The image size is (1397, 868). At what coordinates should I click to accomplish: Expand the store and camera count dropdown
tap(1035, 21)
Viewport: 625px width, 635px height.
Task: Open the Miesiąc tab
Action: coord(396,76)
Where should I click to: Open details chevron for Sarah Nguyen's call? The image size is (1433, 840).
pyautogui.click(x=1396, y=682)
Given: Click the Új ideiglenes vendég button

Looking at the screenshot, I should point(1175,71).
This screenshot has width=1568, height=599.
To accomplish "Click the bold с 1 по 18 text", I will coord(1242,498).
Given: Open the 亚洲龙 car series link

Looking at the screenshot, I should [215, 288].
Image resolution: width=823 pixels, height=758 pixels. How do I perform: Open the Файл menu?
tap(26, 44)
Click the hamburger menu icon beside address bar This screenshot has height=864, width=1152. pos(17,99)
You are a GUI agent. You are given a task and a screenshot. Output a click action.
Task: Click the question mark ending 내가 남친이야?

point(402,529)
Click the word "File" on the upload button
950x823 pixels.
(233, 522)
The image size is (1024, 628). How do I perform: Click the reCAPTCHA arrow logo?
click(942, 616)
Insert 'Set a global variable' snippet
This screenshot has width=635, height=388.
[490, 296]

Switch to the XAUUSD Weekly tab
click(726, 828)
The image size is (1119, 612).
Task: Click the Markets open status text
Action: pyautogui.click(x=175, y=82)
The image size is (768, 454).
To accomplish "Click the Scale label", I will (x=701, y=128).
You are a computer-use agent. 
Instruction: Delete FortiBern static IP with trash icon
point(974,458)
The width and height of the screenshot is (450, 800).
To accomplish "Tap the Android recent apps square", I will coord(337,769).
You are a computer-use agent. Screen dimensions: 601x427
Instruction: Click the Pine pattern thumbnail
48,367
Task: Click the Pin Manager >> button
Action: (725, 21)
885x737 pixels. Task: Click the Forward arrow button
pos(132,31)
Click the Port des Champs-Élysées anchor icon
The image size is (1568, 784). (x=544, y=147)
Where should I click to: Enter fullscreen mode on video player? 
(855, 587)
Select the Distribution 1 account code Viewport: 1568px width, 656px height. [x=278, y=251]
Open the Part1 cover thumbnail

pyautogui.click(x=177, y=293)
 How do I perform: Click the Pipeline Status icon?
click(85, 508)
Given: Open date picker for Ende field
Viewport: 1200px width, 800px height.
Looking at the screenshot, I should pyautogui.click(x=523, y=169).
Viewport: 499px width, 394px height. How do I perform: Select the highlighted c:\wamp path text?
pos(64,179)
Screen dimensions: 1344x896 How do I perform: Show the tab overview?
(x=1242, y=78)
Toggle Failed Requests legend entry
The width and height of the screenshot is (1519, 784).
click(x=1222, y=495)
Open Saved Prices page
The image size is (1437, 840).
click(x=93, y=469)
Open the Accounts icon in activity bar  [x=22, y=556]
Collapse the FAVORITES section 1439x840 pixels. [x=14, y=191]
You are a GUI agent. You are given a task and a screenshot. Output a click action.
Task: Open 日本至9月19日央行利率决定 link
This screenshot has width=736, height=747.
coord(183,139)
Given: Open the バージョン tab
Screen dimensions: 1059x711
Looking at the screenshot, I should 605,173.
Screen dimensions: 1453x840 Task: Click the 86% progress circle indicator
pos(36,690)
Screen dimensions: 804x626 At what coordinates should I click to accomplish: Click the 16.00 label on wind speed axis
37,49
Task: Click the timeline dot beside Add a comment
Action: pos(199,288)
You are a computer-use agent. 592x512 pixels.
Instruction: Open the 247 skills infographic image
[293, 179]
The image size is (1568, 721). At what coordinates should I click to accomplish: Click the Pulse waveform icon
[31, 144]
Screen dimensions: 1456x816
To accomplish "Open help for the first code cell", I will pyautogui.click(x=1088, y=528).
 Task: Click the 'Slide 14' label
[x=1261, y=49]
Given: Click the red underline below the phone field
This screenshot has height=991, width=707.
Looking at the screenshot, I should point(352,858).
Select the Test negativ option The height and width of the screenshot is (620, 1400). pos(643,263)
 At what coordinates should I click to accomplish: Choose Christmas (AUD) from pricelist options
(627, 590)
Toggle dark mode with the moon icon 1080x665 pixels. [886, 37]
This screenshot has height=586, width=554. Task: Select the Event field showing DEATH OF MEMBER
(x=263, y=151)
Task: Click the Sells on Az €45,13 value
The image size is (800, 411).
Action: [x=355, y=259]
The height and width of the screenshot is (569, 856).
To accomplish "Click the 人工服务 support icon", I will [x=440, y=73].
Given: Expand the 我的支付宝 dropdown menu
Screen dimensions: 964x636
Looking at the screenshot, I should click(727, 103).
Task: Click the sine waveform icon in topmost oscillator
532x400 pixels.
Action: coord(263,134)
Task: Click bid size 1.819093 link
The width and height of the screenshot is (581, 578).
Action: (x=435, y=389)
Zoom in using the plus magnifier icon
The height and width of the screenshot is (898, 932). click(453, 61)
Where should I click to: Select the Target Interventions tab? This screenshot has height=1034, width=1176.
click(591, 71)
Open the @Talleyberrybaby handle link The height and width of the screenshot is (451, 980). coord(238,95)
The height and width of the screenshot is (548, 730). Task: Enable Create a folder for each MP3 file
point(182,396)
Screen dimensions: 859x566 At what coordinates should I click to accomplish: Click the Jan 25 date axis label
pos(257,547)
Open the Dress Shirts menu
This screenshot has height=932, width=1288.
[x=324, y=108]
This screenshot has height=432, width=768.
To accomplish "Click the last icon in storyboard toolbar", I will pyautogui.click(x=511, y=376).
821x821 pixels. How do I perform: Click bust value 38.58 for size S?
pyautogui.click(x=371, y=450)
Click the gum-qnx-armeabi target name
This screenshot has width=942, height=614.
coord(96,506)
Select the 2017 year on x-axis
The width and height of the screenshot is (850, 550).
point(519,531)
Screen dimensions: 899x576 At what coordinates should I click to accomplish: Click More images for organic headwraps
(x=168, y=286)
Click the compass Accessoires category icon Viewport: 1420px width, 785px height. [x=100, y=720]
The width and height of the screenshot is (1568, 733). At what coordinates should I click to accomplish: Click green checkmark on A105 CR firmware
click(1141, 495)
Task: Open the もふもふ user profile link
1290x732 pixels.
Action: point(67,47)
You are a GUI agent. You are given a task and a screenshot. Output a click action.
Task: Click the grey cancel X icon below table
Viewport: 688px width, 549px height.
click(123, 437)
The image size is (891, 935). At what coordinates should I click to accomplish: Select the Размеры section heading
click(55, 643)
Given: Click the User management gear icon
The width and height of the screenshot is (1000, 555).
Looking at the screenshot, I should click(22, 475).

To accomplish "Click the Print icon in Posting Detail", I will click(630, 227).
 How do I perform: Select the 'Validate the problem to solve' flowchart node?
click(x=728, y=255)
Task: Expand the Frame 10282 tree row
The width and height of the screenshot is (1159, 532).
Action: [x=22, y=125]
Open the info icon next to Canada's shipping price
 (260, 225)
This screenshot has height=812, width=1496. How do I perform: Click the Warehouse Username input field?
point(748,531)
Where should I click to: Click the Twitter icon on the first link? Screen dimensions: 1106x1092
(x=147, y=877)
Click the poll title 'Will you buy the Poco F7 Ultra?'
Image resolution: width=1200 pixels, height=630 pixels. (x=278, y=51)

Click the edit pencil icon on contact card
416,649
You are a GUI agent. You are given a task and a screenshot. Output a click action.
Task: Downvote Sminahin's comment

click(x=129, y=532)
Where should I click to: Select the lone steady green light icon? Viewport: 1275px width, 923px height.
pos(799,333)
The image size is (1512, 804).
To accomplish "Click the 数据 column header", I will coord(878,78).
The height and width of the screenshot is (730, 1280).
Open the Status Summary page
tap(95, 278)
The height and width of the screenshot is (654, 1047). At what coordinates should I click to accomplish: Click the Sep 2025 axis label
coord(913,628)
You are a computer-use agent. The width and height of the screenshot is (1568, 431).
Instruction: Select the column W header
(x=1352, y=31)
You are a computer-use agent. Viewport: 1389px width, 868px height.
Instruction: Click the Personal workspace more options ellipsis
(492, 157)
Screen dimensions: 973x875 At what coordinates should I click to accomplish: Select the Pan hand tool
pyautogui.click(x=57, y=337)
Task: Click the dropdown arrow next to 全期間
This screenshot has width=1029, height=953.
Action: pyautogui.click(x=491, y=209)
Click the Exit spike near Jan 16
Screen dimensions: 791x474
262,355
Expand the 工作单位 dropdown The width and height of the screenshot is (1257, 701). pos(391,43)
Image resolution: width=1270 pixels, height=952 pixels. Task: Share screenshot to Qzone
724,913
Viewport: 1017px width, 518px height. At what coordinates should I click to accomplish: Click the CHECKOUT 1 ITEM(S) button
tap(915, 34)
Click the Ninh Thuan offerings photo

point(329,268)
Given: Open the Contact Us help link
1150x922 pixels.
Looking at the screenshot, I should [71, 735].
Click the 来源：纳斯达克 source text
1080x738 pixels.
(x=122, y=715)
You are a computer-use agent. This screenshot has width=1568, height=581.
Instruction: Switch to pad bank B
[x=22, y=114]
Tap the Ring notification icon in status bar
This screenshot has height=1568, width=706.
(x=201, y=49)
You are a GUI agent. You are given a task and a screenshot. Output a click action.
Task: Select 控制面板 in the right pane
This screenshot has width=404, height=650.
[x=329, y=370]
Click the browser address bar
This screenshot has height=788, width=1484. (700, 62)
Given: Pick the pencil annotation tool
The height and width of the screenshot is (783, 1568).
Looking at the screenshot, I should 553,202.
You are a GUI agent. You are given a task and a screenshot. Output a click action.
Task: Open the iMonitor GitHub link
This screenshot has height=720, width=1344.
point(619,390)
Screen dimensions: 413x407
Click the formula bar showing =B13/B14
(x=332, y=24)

—————

:: Aim of the exercise ::
An exact copy of the lines from the one with "Click the browser address bar" through the last line of the listing is the whole answer.

:: Solution ::
Click the browser address bar
This screenshot has height=788, width=1484. (700, 62)
Given: Pick the pencil annotation tool
The height and width of the screenshot is (783, 1568).
Looking at the screenshot, I should 553,202.
You are a GUI agent. You are given a task and a screenshot. Output a click action.
Task: Open the iMonitor GitHub link
This screenshot has height=720, width=1344.
point(619,390)
Screen dimensions: 413x407
Click the formula bar showing =B13/B14
(x=332, y=24)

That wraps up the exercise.